**Written exercise 1:**
Quote from the MPI_Comm_spawn_multiple() thread below everything from "1) Stop any" down to "-d > smpd.log)".
**Written exercise 2:**
According to the MPI_Comm_spawn_multiple() thread below, why should you wait before pressing Ctrl-C when the application hangs under mpiexec? Answer in one to three sentences.
**Written exercise 3:**
Decide whether each statement agrees with the MPI_Comm_spawn_multiple() thread below. Answer yes or no, and quote the words that settle it: (a) The code hung when it was run on the XP machine. (b) Alex reports the same result on two computers. (c) The command given for starting smpd in debug mode is "smpd -start".

**Excerpted passage:**
****************

[mpich-discuss] MPI_Comm_spawn_multiple() fails

Jayesh Krishna jayesh at mcs.anl.gov
Tue Apr 6 14:48:08 CDT 2010


Hi,
 Are you setting any MPICH specific environment before running your program (eg: MPICH_INTERFACE_HOSTNAME)?
 How are you compiling your code (Visual Studio / Cygwin gcc ...) ?

Regards,
Jayesh
----- Original Message -----
From: "Alex Bakkal" <Abakkal at LOANPERFORMANCE.com>
To: "Jayesh Krishna" <jayesh at mcs.anl.gov>
Cc: mpich-discuss at mcs.anl.gov
Sent: Tuesday, April 6, 2010 2:19:13 PM GMT -06:00 US/Canada Central
Subject: RE: [mpich-discuss] MPI_Comm_spawn_multiple() fails

Hi,

I do realize that it is strange. It is even stranger that is works
without setting "path" key on MPI_Info but I am getting the same result
on two computers. Anyway, the log files are attached.

Thank you.

Alex 

-----Original Message-----
From: Jayesh Krishna [mailto:jayesh at mcs.anl.gov] 
Sent: Tuesday, April 06, 2010 11:29 AM
To: Bakkal, Alex
Cc: mpich-discuss at mcs.anl.gov
Subject: Re: [mpich-discuss] MPI_Comm_spawn_multiple() fails

Hi,
 Hmmm... This is strange. I just compiled and ran your code (mpiexec -n
1 -channel mt mpi_spawn.exe) on my XP machine and it ran without a hang
(printed the hello mesgs and exited normally).
 Did you recompile your code after installing a newer version of MPICH2
? Try re-compiling your code and see if it works.
 If that does not work, please do the following,

1) Stop any instances of the process manager, smpd.exe, running in your
system (smpd -stop)
2) Start smpd in the debug mode and redirect output to a log file (smpd
-d > smpd.log)
3) Launch your job by running mpiexec in the verbose mode and redirect
output to a log file (mpiexec -verbose -n 1 -channel mt mpi_spawn.exe >
mpiexec.log)
   If the application hangs wait for sometime before killing (Ctrl-C)
the mpiexec command - to give time for stdout to be written to the log
file.
4) Provide us with the log files
5) You can stop the debug session of smpd by Ctrl-C and start smpd using
the "smpd -start" command.

****************

**Excerpted data:**
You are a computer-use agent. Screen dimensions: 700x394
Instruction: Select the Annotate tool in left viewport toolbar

****************

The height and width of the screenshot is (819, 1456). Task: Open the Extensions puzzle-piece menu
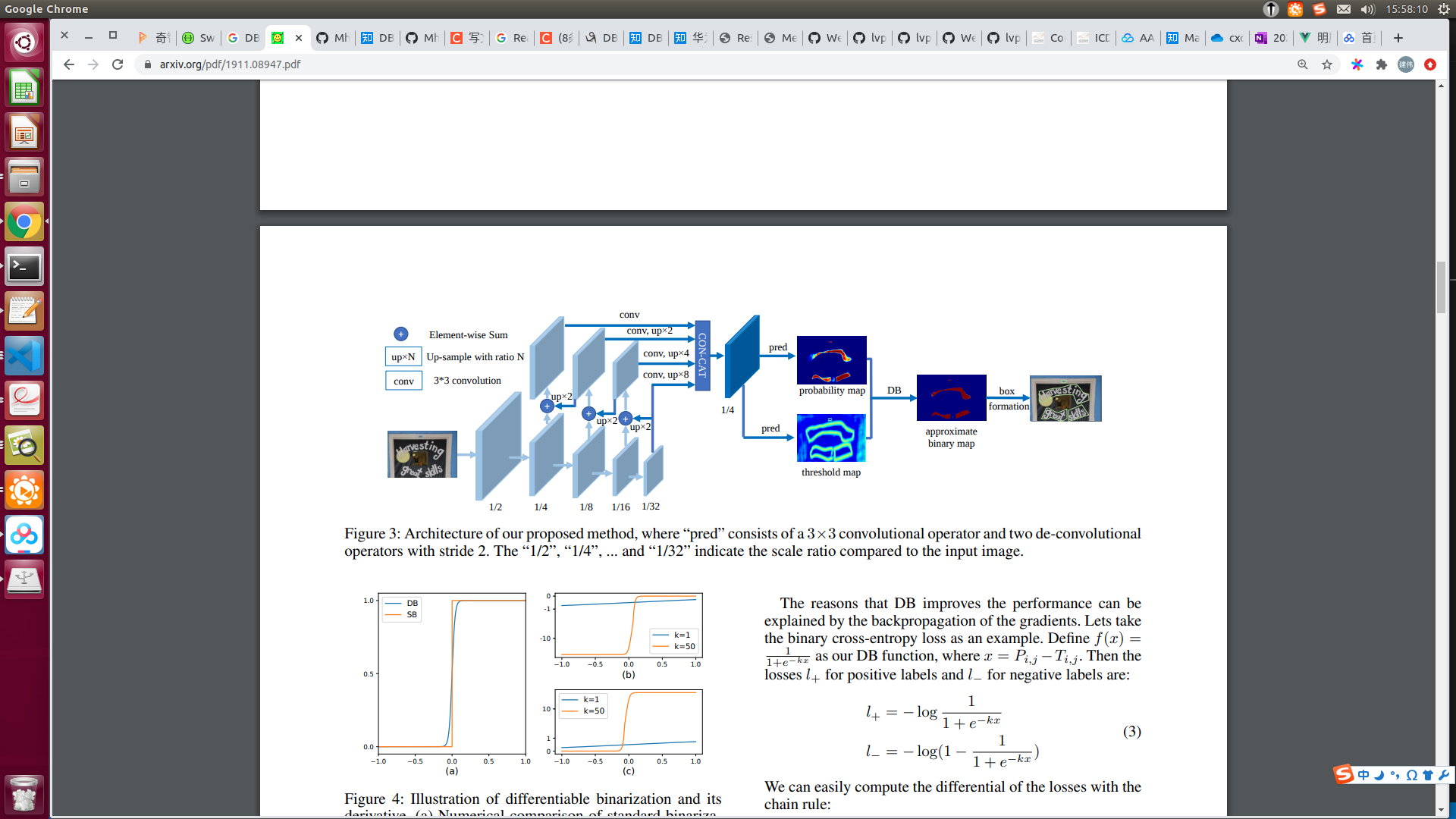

****************

**Expected output 1:**
1) Stop any instances of the process manager, smpd.exe, running in your
system (smpd -stop)
2) Start smpd in the debug mode and redirect output to a log file (smpd
-d > smpd.log)

**Expected output 2:**
If the application hangs, you should wait a while before killing the mpiexec command with Ctrl-C. The wait gives stdout time to be written to the log file.

**Expected output 3:**
(a) No: "it ran without a hang"
(b) Yes: "I am getting the same result on two computers"
(c) No: "Start smpd in the debug mode and redirect output to a log file (smpd -d > smpd.log)"